Bond holders and other creditors of bankrupt TOUSA won a significant victory in U.S. Bankruptcy Court Tuesday. A bankrupcty court judge ruled that TOUSA was already insolvent and certain lenders should have known it before they loaned the company more than $500 million related to its acqusition of Transeastern, a Florida land developer.
Judge John K. Olson of the U.S. bankruptcy court's Southern District of Florida ruled that some of the company's assets were fraudulently conveyed to creditors just six months before the company filed for Chapter 11 bankruptcy protection in January 2008. Olson has ordered financial institutions to funnel more than $600 million back into the bankrupt companies to be divvied up among its bond holders and other unsecured creditors. The exact amount and how it will be divided has not yet been determined, but among the lenders that will be forced to turn over funds include Citigroup, Bank of America, Wells Fargo and CIT Group.
"The bondholders and the rest of the unsecured creditors were looking at basically no recovery unless we were successful with this litigation," said Daniel Golden, a counsel representing the company's unsecured creditors.
TOUSA did not comment on the ruling.
TOUSA's biggest troubles began shortly after it paid $560 million, top dollar at the peak of the market in the summer of 2005, to invest in a joint venture called Transeastern, which owned and developed lots in Florida.
Within a year, as the market eroded, particularly in Transeastern's Florida markets, it was clear that the venture couldn't pay off its debts.
The lenders sued, asking for their money back.

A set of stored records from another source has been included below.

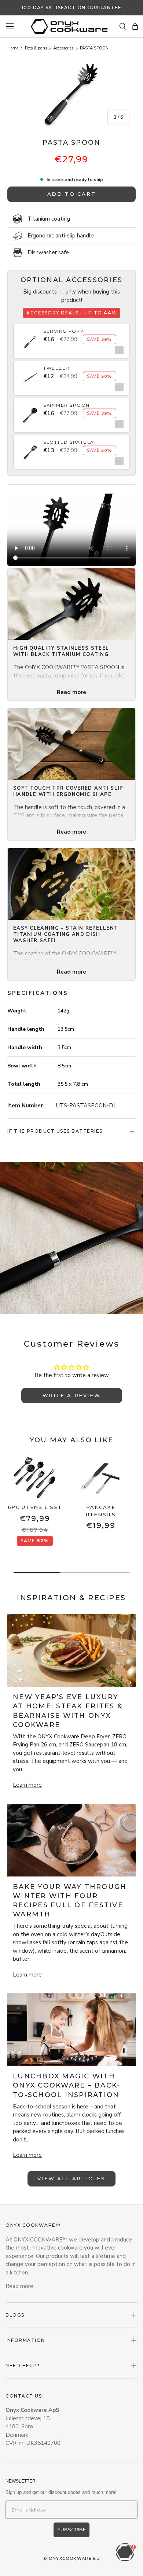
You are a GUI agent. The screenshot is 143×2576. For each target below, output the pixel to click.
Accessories (63, 48)
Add (117, 350)
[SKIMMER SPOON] (30, 411)
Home (12, 48)
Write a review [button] (71, 1395)
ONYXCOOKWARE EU (74, 2558)
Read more (71, 692)
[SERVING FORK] (30, 337)
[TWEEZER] (30, 374)
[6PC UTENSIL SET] (35, 1478)
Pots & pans (36, 48)
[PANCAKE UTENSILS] (101, 1478)
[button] (135, 27)
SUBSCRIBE (71, 2529)
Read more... (21, 2286)
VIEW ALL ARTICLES (71, 2178)
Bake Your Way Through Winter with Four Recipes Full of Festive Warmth (69, 1901)
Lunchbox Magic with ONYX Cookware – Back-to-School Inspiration (66, 2085)
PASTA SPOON (94, 48)
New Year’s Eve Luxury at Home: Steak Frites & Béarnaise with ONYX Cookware (67, 1711)
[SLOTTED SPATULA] (30, 448)
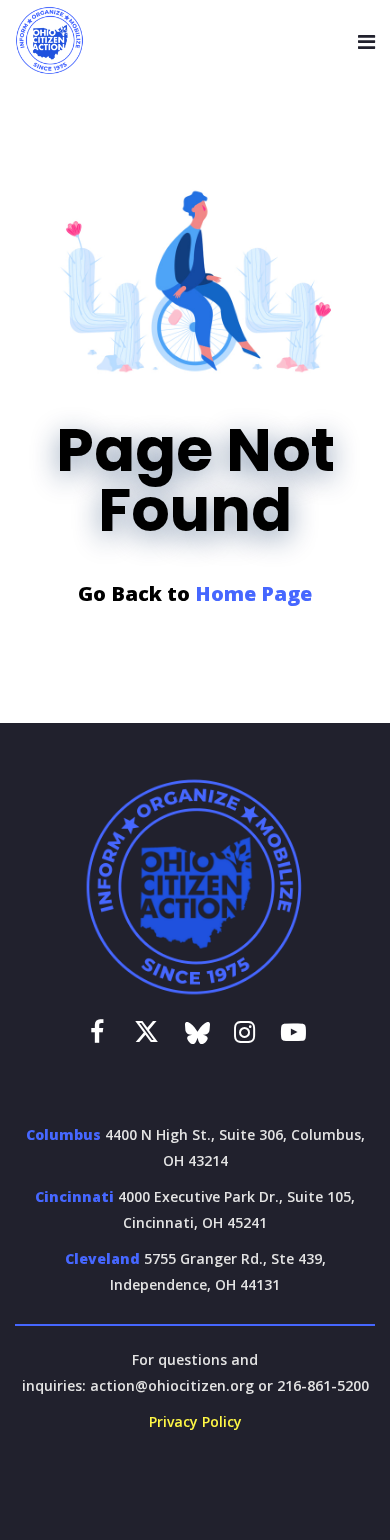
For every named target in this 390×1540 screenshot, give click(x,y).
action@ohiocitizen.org (172, 1385)
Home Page (253, 593)
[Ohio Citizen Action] (50, 41)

In reaction, TOUSA borrowed more money to pay off those lenders, taking out another loan for roughly $560 million to pay off those creditors and bring the joint venture wholly onto TOUSA's books.
The judge's Oct. 13 ruling claims that move constituted "fraudulent conveyance" because TOUSA was already technically insolvent before it borrowed the money to pay off Transeastern's obligations and became even more so afterwards.
As a result, he ordered those original lenders to "disgorge" roughly $403 million plus an estimated $80 million in interest to TOUSA, where it will be distributed to bond holders and other unsecured creditors. The lenders who gave TOUSA the loan to pay off the original Transeastern lenders were ordered to turn over interest, fees and payd owns and professional fees they've received since the loan was instituted in 2007, said Golden.
More than $200 million in tax refunds that were turned over to lenders also will be turned back.
The more than 170 page judge's ruling offers documentary evidence that provides insight into how TOUSA's management was responding to the housing downturn in the spring and summer of 2007. The documents show TOUSA was already looking at bankruptcy scenarios even before it borrowed to pay off the Transeastern debt.
It was discussing hiring a restructuring officer for the company, was issuing memos and warnings that the transaction would put the company's debt-to-equity ratio at 70%/30% and that it would need an infusion of cash either through selling equity or bringing in a partner.
Stephen Wagman, the company's chief financial officer who had just been hired by TOUSA in the spring of 2007, wrote that taking on debt to pay off the Transeastern lenders would severely compromise the company's ability to survive and come out of the housing downturn because it would leave the company heavily indebted and with little cash on hand.
The company filed for bankruptcy protection within six months of paying off the Transeastern lenders.
The document also clearly showed some of the obstacles CEO Tony Mon faced from the company's majority owners, the Stengos family in Greece, which held two-thirds of the company's stock in trying to recapitalize the company by issuing more stock or bringing in a potential company buyer. They were steadfastly against diluting their share in the company.
The documents also show that companies and executives were given bonuses and incentives to consummate the transaction. Half of Mon's 2007 incentive bonus of $4.5 million was contingent on successfully resolving the Transeastern transaction.